---------- RECORDS SUPPLIED ----------

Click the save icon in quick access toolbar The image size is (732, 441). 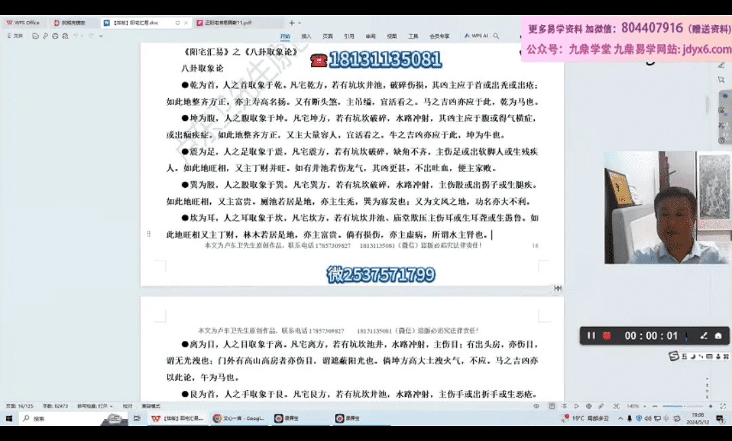(35, 36)
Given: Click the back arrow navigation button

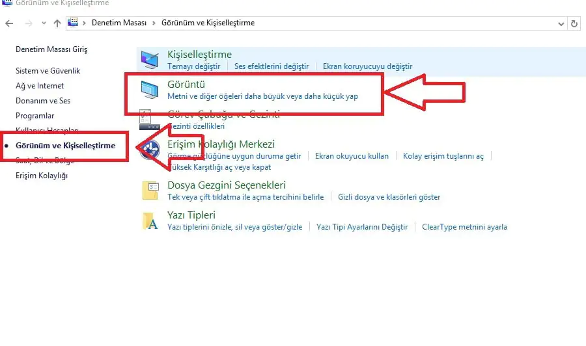Looking at the screenshot, I should click(x=9, y=23).
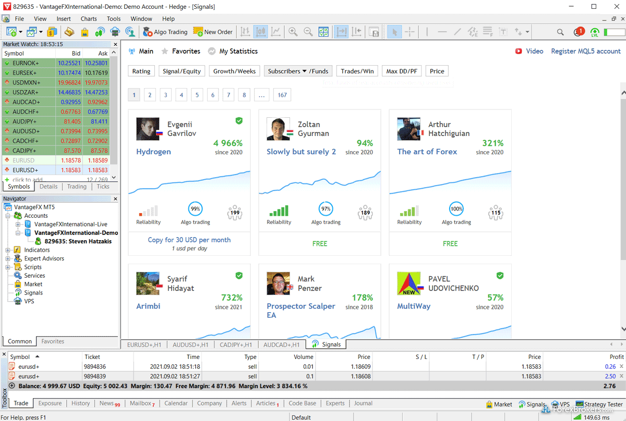Click Register MQL5 account link
This screenshot has height=421, width=626.
pyautogui.click(x=586, y=51)
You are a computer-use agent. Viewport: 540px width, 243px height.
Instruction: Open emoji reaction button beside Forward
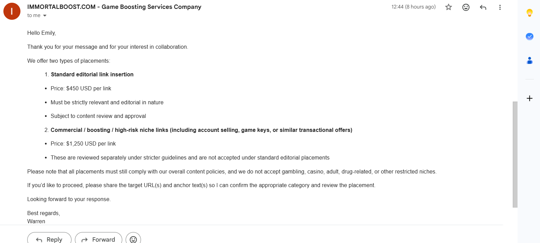[133, 239]
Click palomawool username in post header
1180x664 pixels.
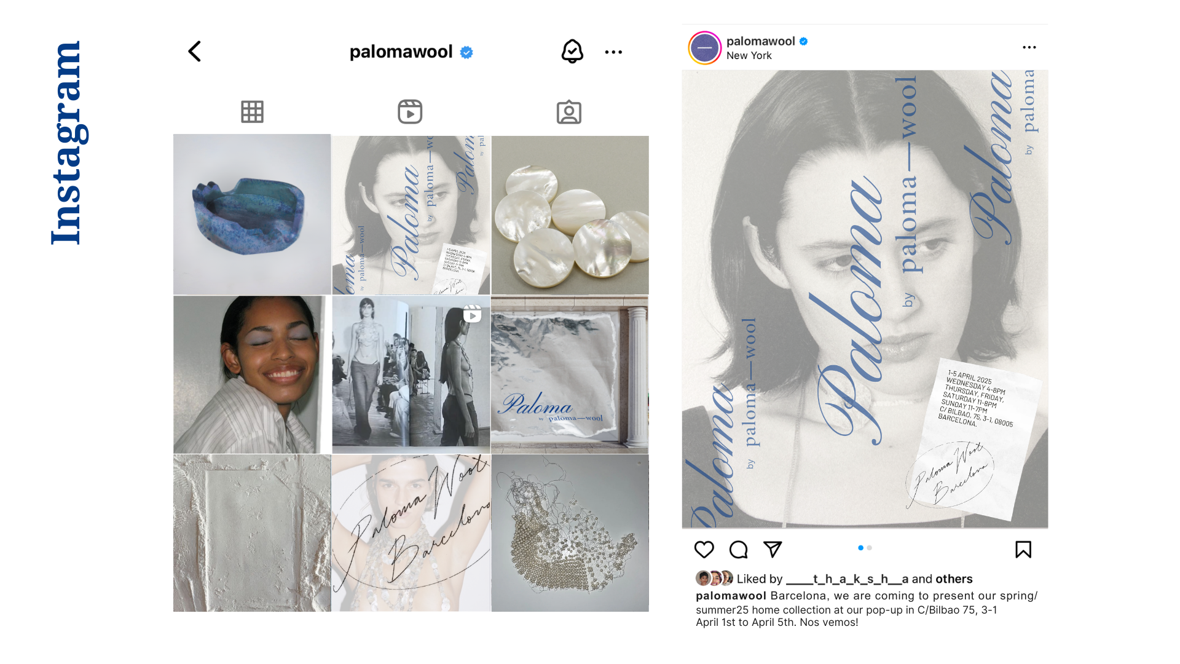[760, 41]
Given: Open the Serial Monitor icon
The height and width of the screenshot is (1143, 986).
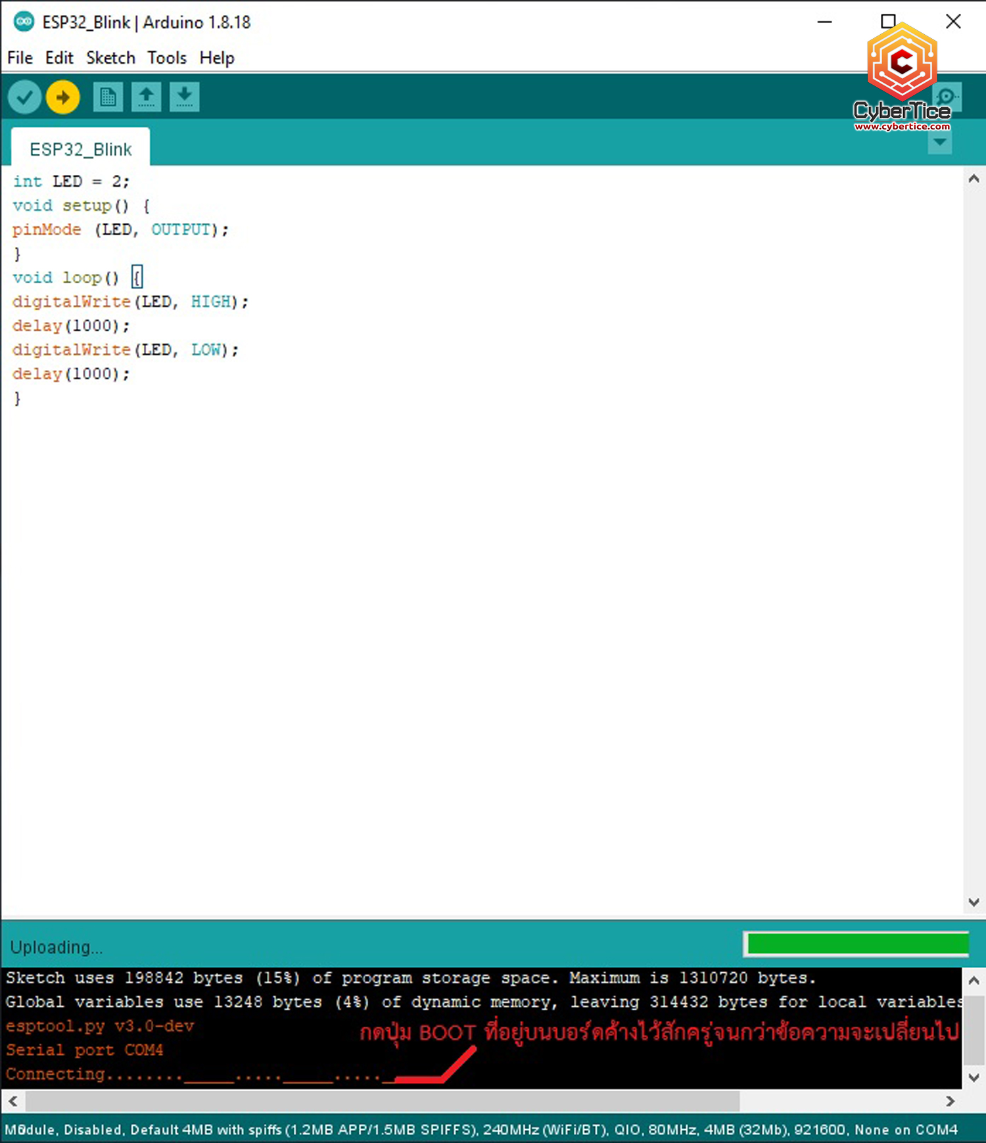Looking at the screenshot, I should coord(948,97).
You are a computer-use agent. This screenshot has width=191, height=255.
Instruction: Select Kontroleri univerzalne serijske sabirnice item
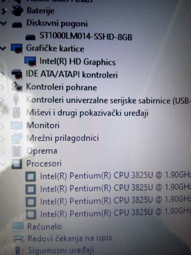108,100
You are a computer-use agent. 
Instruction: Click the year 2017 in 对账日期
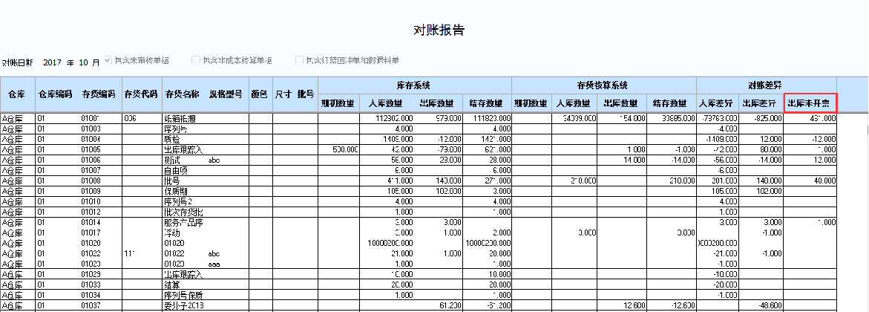pyautogui.click(x=52, y=61)
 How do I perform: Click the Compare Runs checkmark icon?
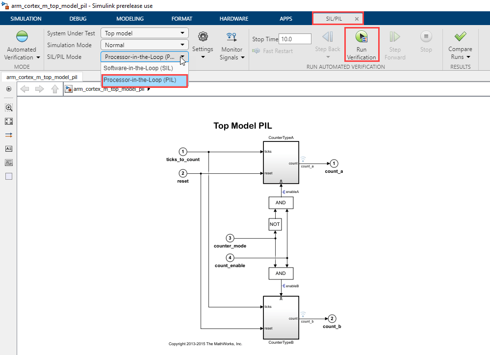pos(460,37)
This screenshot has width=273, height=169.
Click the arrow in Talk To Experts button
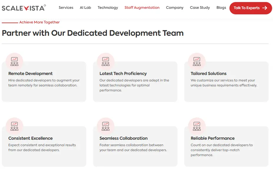pyautogui.click(x=264, y=8)
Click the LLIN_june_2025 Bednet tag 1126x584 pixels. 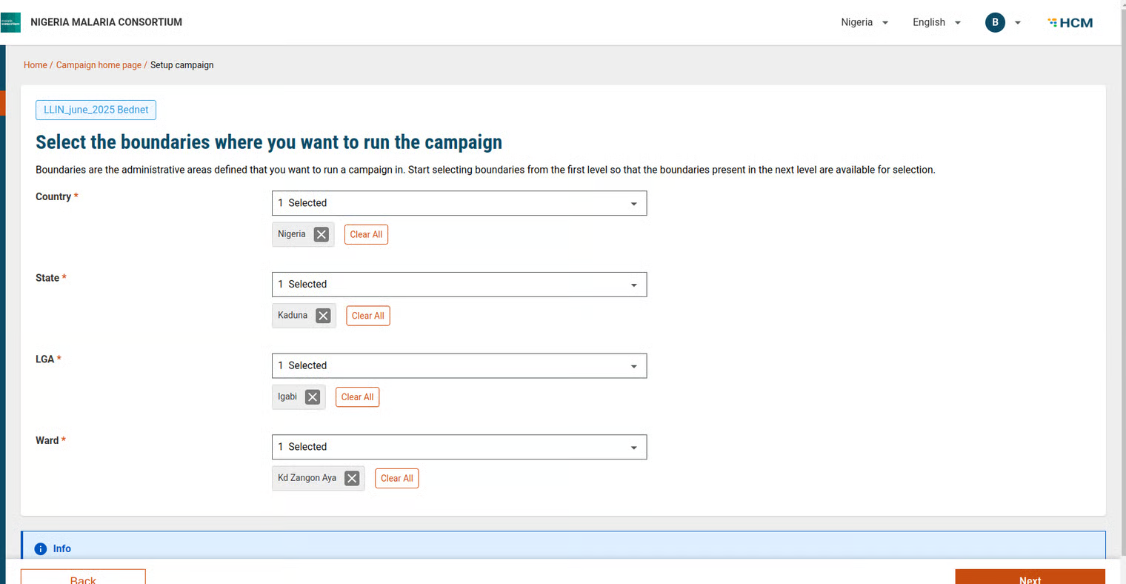point(96,110)
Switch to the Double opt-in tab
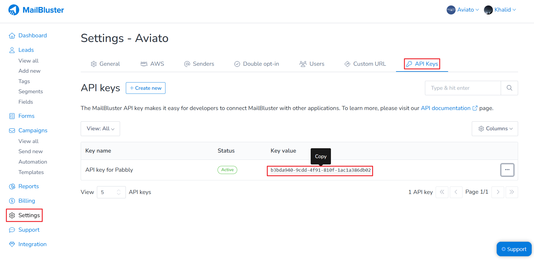This screenshot has width=534, height=260. point(257,64)
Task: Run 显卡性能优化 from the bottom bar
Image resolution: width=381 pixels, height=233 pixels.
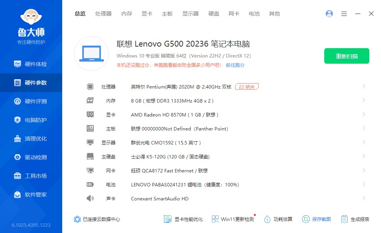Action: pos(183,219)
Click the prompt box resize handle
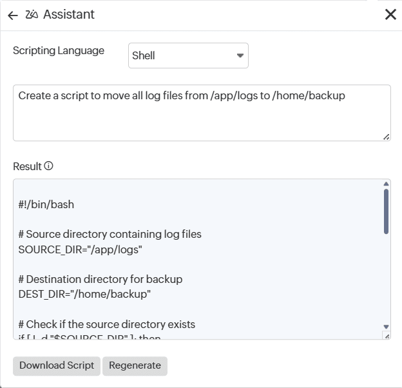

----------

Show every line from the items above that contains the string "button". Treat the match as case-sensitive.

Given: Click the back arrow navigation button
Instruction: Open emoji reaction button beside Forward
Click the arrow in Talk To Experts button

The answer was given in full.